Elle sait pertinemment qu'elle ne peut pas rattraper la moto lancée à pleine vitesse. Toutefois, sa bonne connaissance de la ville et sa capacité à se déplacer rapidement via les toits lui offrent un certain avantage. Rapidement, elle grimpe sur le bâtiment le plus proche et se libère de sa prison de tissu qu'elle range dans son sac magiquement modifié et en sort une tenue plus appropriée. Courir sur les faîtes des immeubles en kimono n'est pas très pratique et avoir une tenue de rechange lui est souvent utile.

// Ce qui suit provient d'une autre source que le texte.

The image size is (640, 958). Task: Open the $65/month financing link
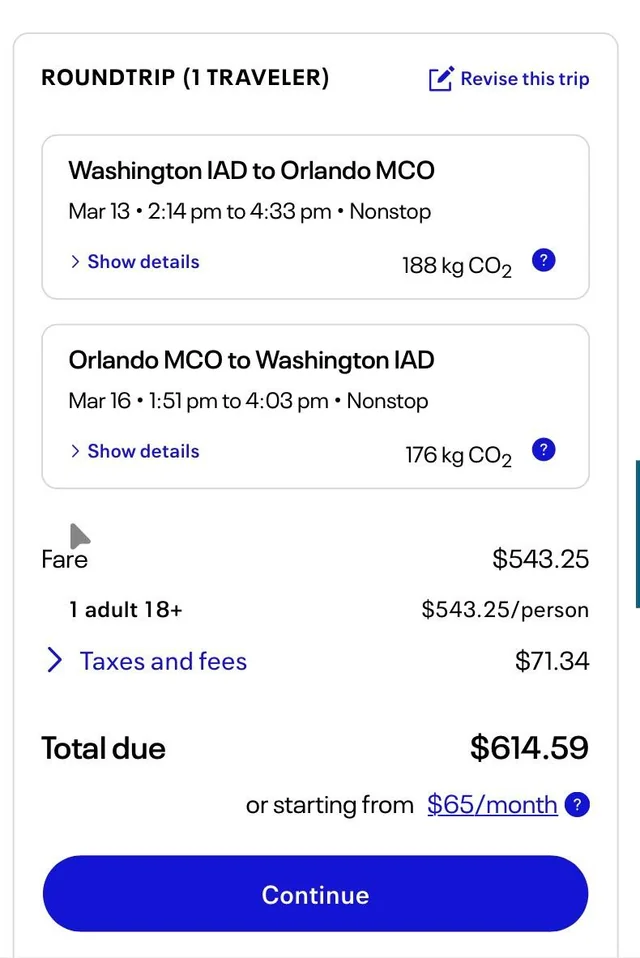[x=492, y=805]
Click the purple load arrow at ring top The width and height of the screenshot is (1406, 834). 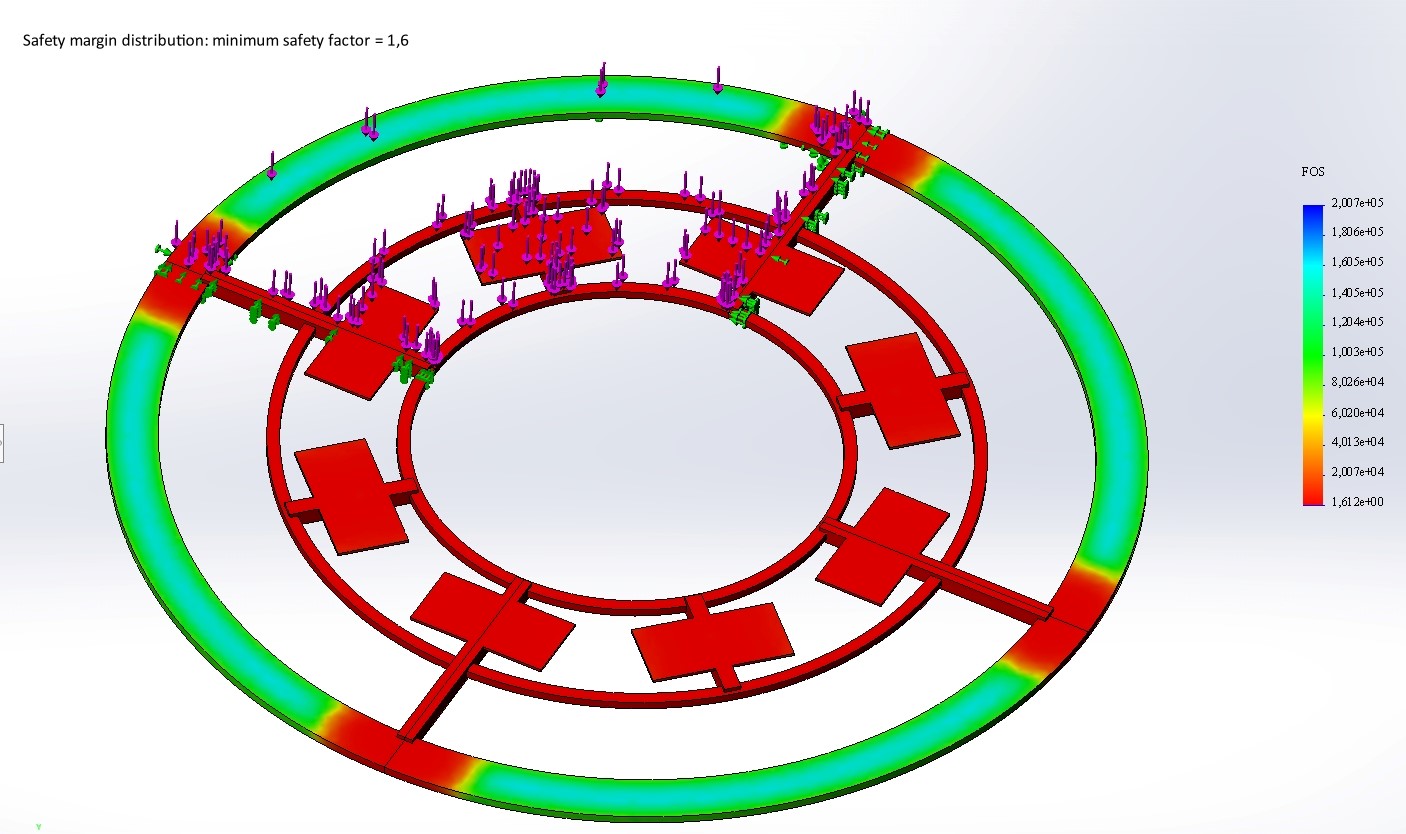tap(602, 79)
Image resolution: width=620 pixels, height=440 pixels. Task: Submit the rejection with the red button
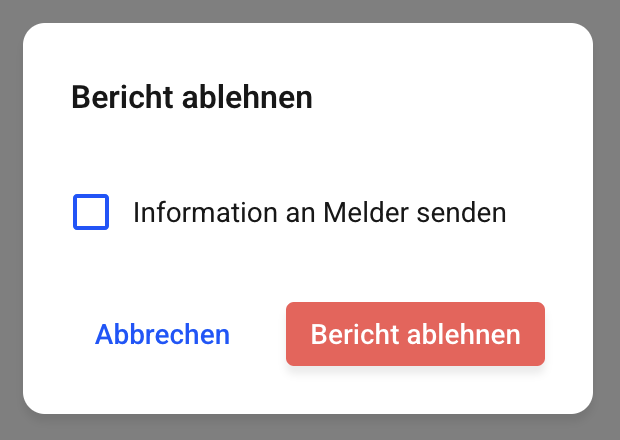(x=415, y=334)
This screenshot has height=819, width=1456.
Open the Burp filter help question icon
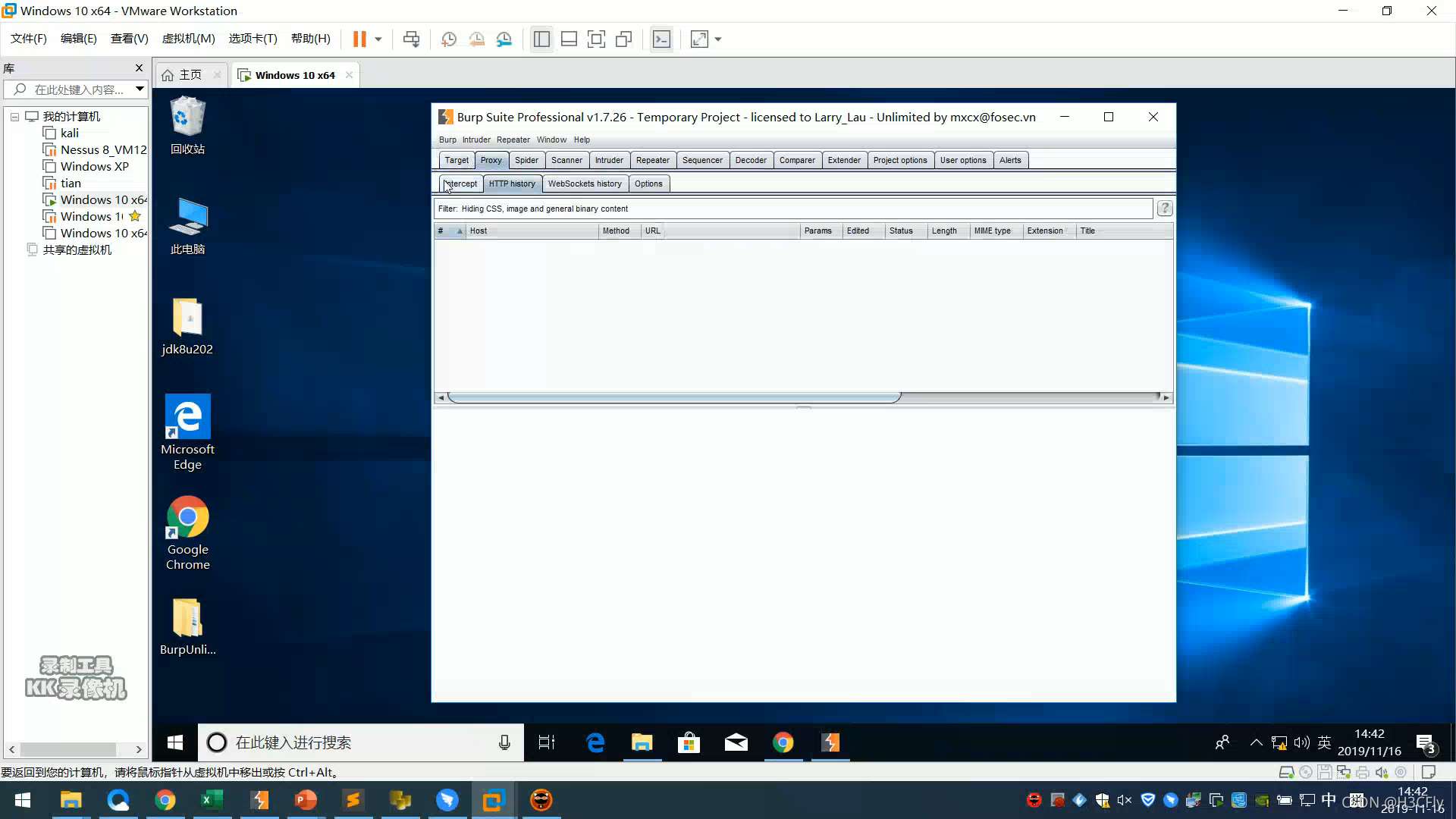(x=1165, y=209)
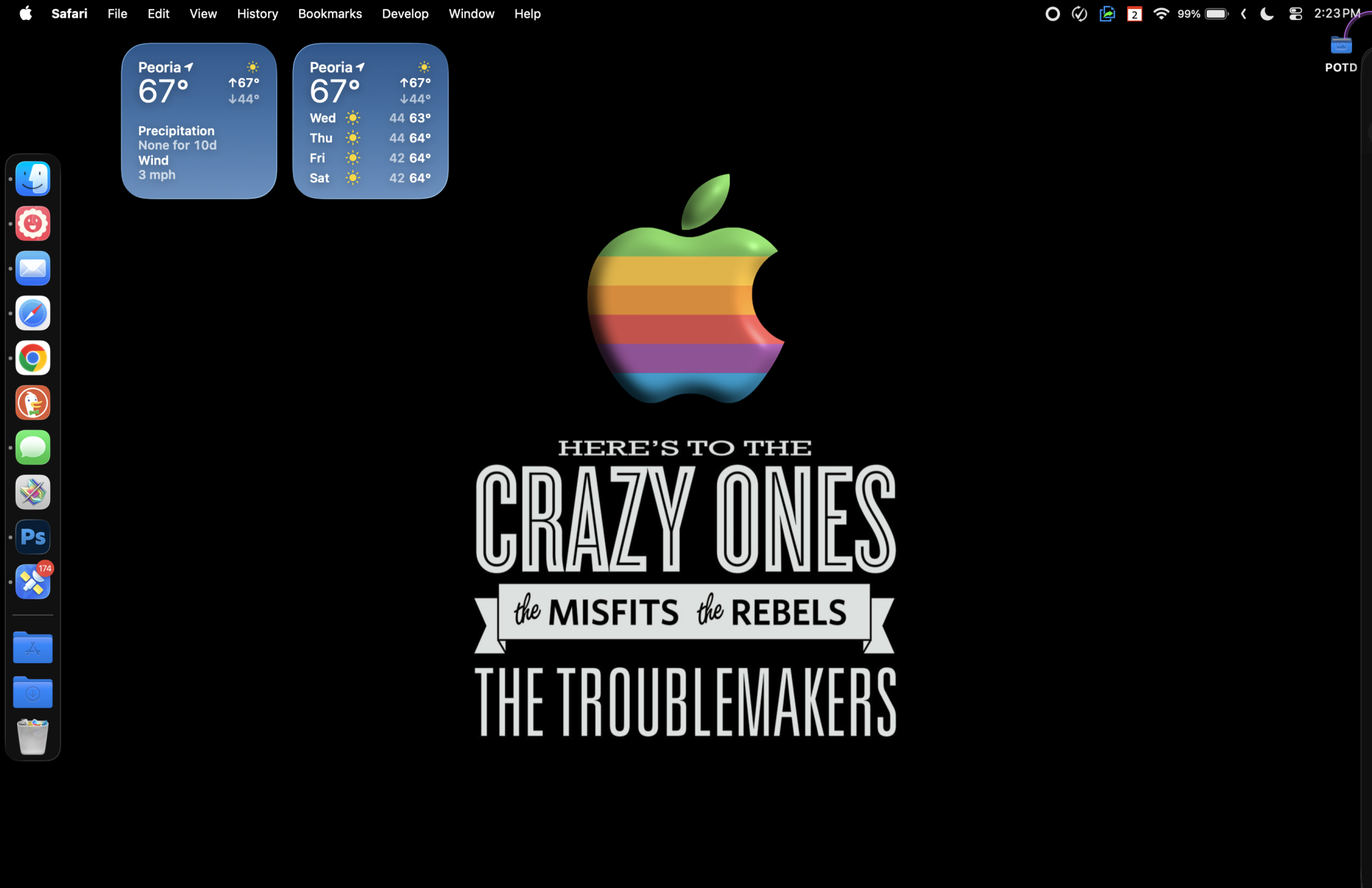Click the green share arrow menu bar icon

point(1107,14)
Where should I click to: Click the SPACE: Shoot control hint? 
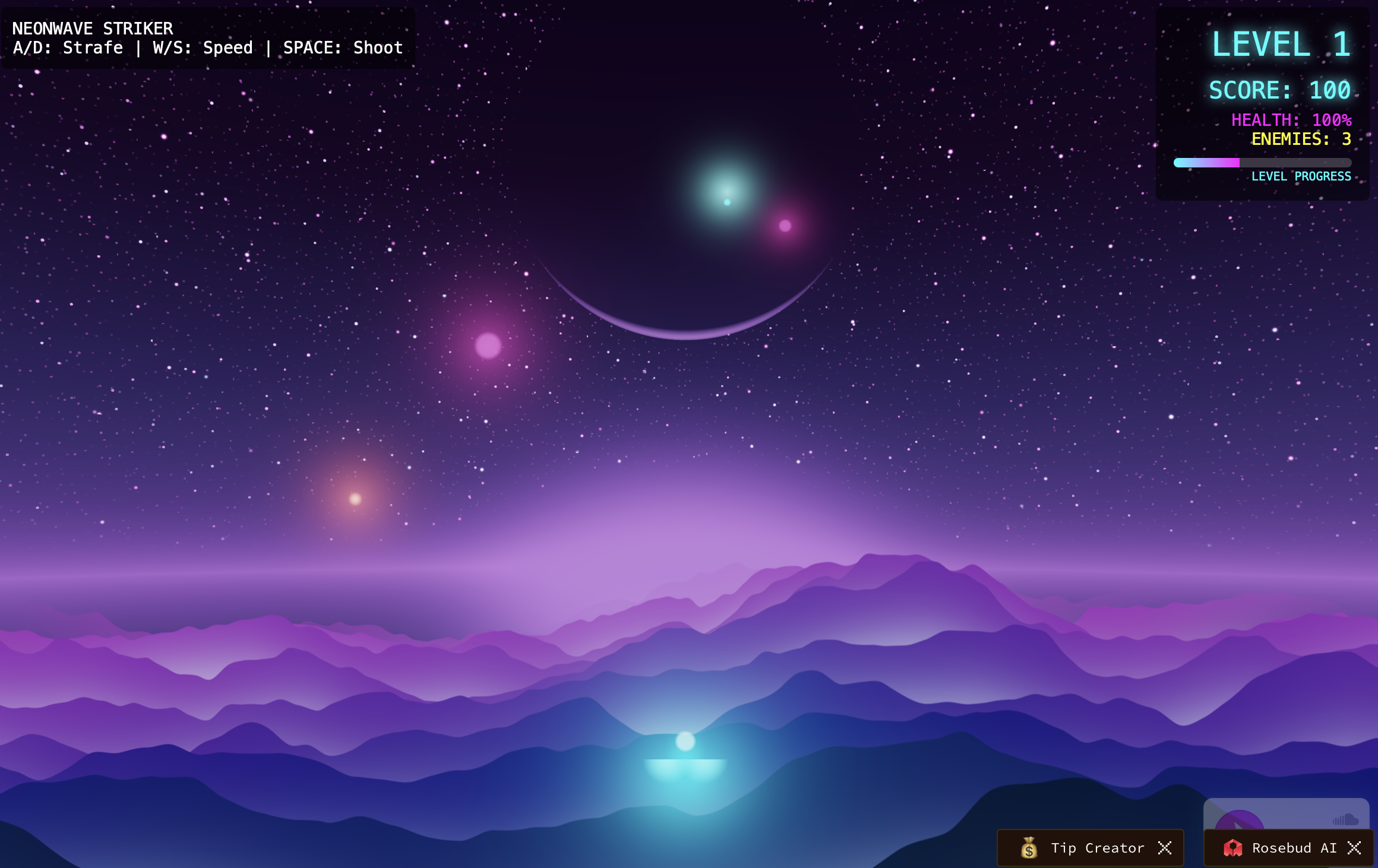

Amplifiées magiquement, ses capacités permettent à Sakuya de progresser sans trop de difficulté dans le centre de la méta-cité où elle peut facilement sauter d'une structure à une autre. Elle se repère au son du véhicule, qui bien que distant, conserve cette note aiguë agaçante si distincte. Une fois arrivée dans la zone résidentielle, dont les immeubles se font moins élevés et les maisons plus présentes, elle évolue avec plus de célérité, mais elle perd sur son orientation. Ne connaissant que peu les faubourgs de la méta-cité, elle doit se contenter de longer les axes principaux se repérant toujours au son de la moto. En une petite heure, sa cible et elle-même parviennent à destination.
Ce n'est qu'à cet instant, alors qu'elle surplombe l'immeuble où vit l'homme, qu'elle remarque le ciel d'encre constellé d'une myriade d'étoiles. Seules les lumières de la ville apportent un peu de luminosité. Elle n'a pas pensé pas que sa poursuite lui prendrait autant de temps. Elle commence à nourrir quelques regrets quant à son choix poussé uniquement par sa curiosité débordante. Si j'avais su qu'il habitait aussi loin, je ne l'aurai pas suivi... peste-elle contre son irrépressible désir d'en savoir plus. Elle observe l'homme pénétrer dans l'enceinte du bâtiment, et en sautant de balcon en balcon, surveille quelle fenêtre s'éclairera. Assez rapidement, une du deuxième étage s'illumine. Sakuya se place délicatement sur balcon, proche du mur et aiguise ses sens afin de percevoir ce qui se passe à l'intérieur.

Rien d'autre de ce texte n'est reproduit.